Igniting Your Coding Engine – A Hands-on Workshop on Extracting and Working with Textual Data
Presenters: Khrystyna Bochkay, University of Miami, Roman Chychyla, University of Miami, Andrew J. Leone, Northwestern University
Date: Friday, January 11, 2019
Time: 8:00 am – 11:30 am (includes Continental breakfast)

In recent years, using textual data has gained an increased popularity among accounting researchers. To assist researchers in understanding and using textual data, this “hands-on” research workshop will focus on how to collect and process large volumes of data. The first part of the workshop will introduce different methods of scraping data from EDGAR (or similar data gathering systems). You will learn basics of programming in Python, including: 1) how to get a simple programming environment up and running; 2) how to write a simple program to collect and clean textual data; 3) how to write and use regular expressions; 4) where to find online resources and examples and much more.
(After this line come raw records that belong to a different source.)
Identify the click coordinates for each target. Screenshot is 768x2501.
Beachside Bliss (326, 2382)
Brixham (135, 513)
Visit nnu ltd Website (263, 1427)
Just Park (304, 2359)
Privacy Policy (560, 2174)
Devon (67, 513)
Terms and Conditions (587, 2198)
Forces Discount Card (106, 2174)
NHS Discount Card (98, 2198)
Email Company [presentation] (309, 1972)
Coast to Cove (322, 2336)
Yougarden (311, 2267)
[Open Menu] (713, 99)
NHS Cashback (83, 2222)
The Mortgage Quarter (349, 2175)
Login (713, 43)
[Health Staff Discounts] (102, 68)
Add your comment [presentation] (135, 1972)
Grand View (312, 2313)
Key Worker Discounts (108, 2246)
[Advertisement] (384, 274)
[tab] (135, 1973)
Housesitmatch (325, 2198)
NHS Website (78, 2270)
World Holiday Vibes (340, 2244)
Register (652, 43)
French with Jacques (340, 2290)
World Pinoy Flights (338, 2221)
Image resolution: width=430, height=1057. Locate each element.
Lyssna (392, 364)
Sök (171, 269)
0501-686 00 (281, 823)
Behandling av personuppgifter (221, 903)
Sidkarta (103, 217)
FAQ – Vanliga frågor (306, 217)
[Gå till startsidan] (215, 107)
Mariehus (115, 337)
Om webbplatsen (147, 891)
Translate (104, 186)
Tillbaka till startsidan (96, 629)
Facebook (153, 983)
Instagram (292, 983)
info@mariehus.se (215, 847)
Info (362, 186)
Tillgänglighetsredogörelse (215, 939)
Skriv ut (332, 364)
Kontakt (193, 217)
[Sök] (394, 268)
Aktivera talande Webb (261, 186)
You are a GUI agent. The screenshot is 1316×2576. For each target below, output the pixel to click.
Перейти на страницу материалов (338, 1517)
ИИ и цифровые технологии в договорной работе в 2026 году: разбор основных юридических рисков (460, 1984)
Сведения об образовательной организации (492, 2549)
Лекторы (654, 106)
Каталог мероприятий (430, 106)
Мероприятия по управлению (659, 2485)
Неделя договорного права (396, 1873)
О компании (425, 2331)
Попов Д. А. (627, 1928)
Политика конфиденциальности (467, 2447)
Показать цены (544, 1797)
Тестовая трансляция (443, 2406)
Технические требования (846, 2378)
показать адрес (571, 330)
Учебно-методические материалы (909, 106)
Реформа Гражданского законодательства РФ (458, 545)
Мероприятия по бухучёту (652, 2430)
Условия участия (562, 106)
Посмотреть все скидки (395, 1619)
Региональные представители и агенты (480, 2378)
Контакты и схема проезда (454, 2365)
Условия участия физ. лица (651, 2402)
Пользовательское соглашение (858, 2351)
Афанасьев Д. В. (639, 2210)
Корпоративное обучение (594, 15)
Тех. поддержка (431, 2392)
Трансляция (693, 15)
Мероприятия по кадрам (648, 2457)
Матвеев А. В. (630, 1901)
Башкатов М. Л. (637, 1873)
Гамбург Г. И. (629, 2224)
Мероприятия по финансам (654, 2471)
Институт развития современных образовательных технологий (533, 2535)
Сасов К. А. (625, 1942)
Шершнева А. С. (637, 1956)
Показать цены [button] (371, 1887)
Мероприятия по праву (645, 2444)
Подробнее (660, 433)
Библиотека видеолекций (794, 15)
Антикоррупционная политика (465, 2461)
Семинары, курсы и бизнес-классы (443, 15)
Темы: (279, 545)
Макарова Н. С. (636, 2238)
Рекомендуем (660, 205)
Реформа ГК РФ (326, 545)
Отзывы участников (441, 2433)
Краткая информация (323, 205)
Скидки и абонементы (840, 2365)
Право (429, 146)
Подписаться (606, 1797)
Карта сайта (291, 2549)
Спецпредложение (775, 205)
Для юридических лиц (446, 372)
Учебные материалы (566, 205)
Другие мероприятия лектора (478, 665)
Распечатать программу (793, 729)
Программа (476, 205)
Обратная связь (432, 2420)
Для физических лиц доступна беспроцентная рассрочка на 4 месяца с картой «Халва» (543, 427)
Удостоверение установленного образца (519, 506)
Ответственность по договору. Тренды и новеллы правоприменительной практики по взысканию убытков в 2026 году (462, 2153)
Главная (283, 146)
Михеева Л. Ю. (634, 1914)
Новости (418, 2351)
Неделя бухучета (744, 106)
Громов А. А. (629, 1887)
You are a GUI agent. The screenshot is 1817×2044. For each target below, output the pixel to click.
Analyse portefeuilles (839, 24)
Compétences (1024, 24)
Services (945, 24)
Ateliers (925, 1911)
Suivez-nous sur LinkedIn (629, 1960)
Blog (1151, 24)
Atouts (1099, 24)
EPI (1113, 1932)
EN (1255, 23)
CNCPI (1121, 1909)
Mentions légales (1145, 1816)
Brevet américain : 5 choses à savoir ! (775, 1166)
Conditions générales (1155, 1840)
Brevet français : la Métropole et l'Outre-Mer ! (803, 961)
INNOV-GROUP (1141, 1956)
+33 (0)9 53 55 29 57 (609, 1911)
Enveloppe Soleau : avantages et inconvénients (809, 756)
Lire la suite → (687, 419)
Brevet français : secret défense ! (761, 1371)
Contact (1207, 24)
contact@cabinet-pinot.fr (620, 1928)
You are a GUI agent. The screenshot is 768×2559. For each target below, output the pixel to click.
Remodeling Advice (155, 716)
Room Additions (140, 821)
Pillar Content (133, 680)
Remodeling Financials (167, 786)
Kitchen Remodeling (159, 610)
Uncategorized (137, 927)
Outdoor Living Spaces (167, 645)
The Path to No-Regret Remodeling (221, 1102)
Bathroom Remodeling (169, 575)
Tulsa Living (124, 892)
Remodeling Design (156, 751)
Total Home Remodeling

The second part of the workshop will provide you with the opportunity to work with textual data by focusing on specific methods and techniques. You will learn how to use advanced regular expressions to extract specific excerpts from filings and how to “quantify” collected data—get from countless pages of text to a single number representing your variable of interest. For example, you will learn dictionary-based methods of 1) measuring document sentiment, 2) identifying forward-looking sentences and risk disclosures, 3) collecting informative numbers in text, etc.

Overall, this research workshop will introduce you to a basic framework for coding textual data, which can be easily adapted to your future projects and needs.